L’Union africaine: un club exclusif pour les dictateurs brutaux

Le 28 janvier, le président égyptien Abdel Fattah el-Sisi a été élu à la tête de la 31ème session de l’Union africaine (UA) qui doit s’ouvrir en janvier 2019. Un coup d’Etat diplomatique massif pour un responsable des groupes de défense des droits de l’homme.

Si tout se passe comme prévu et que Sisi succède au président rwandais Paul Kagame en tant que président de l’UA, il présidera une organisation qui prétend œuvrer pour moderniser les gouvernements, accélérer la croissance économique, réduire la pauvreté et améliorer l’accès aux soins de santé et services sociaux dans toute l’Afrique.

Alors que la décision des dirigeants africains de confier la présidence de l’UA à une personnalité controversée comme Sisi (dont l’éviction du premier président élu démocratiquement en Egypte en 2013 a incité l’organisation à suspendre l’adhésion de l’Egypte depuis près d’un an) est sans doute surprenante pour tous ceux qui connaissent l’histoire de l’organisation en matière de protection et même de promotion des hommes forts de l’Afrique.

L’UA dispose de dirigeants dans ses rangs qui ont des valeurs profondément patriarcales et conservatrices, une légitimité douteuse et des passés sanglants. À bien des égards, l’organisation de 55 membres est un bel exemple de la façon dont une volonté collective d’établir et de maintenir des principes démocratiques peut aller terriblement mal.
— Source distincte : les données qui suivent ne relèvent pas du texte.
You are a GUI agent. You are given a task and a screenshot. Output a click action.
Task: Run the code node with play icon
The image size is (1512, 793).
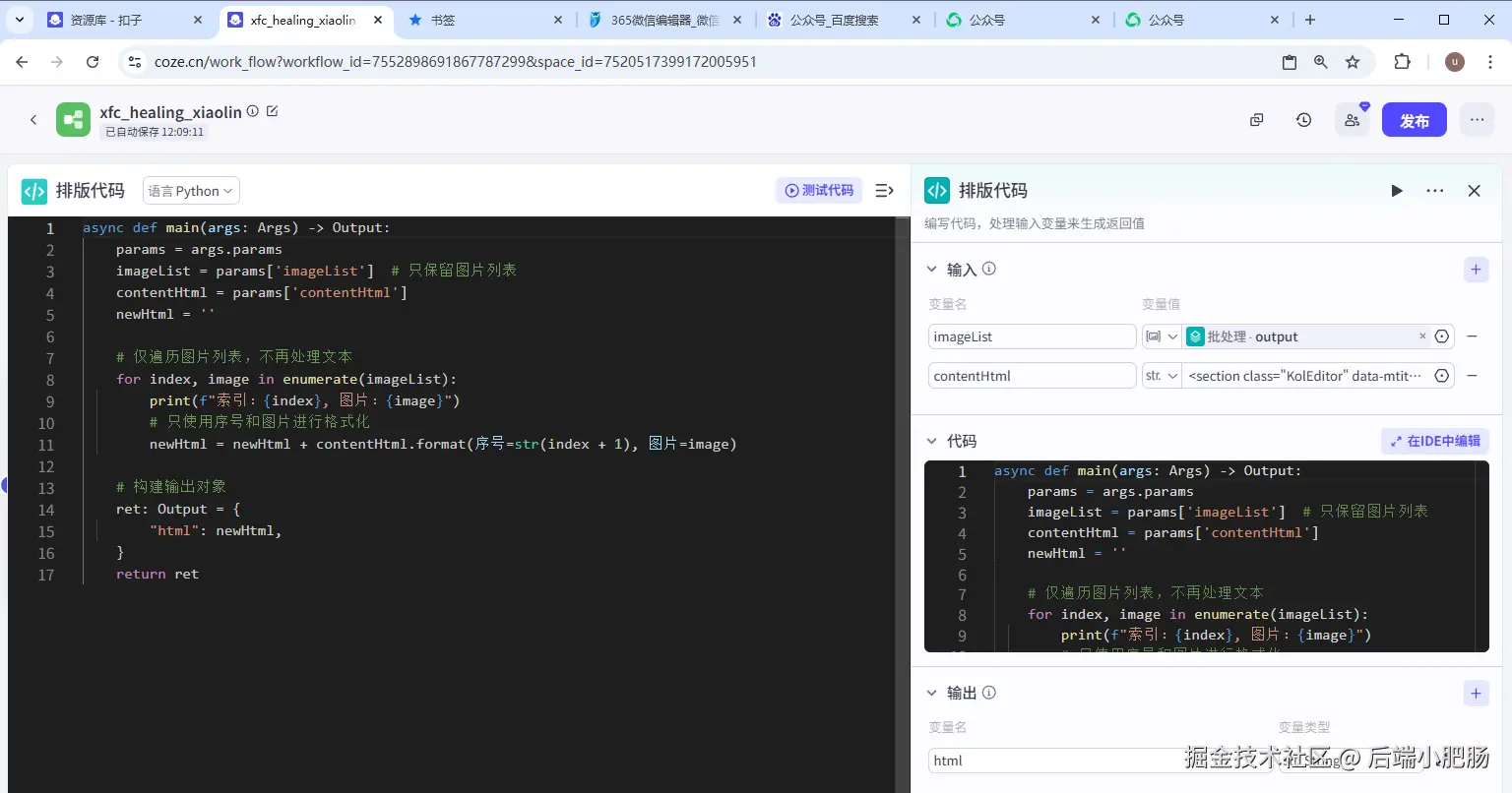(x=1396, y=191)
L’Organisation de l’unité africaine (OUA), précurseur de l’UA, a été créée le 25 mai 1963 à Addis-Abeba, capitale de l’Éthiopie, pour protéger les intérêts africains, en particulier en ce qui concerne le colonialisme persistant.

L’OUA a été dissoute et remplacée par l’UA plus inclusive en 2002. Depuis sa conception, l’organisation a adopté un certain nombre de nouveaux documents importants établissant des normes au niveau continental, y compris la Charte africaine sur la démocratie, les élections et la gouvernance. Cependant, le corps continental a lutté pour agir sur la vision noble pour le changement démocratique envisagé dans cette charte.

Au cours de la dernière décennie, l’UA s’est révélée très efficace dans la publication des décisions, des déclarations et des communiqués de presse, mais elle a échoué à plusieurs reprises à prendre des mesures disciplinaires constructives contre les administrations tyranniques. Aujourd’hui, la rareté des démocraties multipartites viables et inclusives, en particulier en Afrique centrale et du Nord, laisse penser que l’organisation n’a pas atteint la plupart de ses objectifs et qu’elle s’est transformée en un club exclusif de despotes brutaux, faibles, corrompus, indistincts et divisés.

Les échecs de l’UA : en Egypte

Rien que cette année, plusieurs points bas politiques ont montré à quel point l’UA est édentée et extrêmement protectrice envers les hommes forts africains. Le 2 avril, Sisi a remporté les élections présidentielles en Egypte avec un pourcentage extraordinaire et très discutable de 97% des voix, obtenant un autre mandat de quatre ans. Le processus électoral n’était pas libre, juste ou transparent. Cette «élection» factice aurait dû entraîner une dénonciation forte et sans équivoque de la part de la direction de l’UA et conduire à une suspension rapide, voire à une expulsion totale de l’Egypte de l’Union. Ou, à tout le moins, la victoire orchestrée de Sisi aurait dû être un appel au réveil pour que l’UA lance un examen urgent et complet de la démocratie dans ses rangs. Bien sûr, rien de tout cela n’est arrivé.

Avant même que cette victoire « absurde » ne vienne déroger au désir fondateur de l’UA de promouvoir les principes et les institutions démocratiques, la participation populaire et la bonne gouvernance, l’administration Sisi violait les libertés universelles fondamentales en réprimant les organisations de défense des droits de l’homme et en incarcérant les journalistes, des blogueurs comme Wael Abbas avec un zèle injustifié, une brutalité grotesque et une cohérence étonnante.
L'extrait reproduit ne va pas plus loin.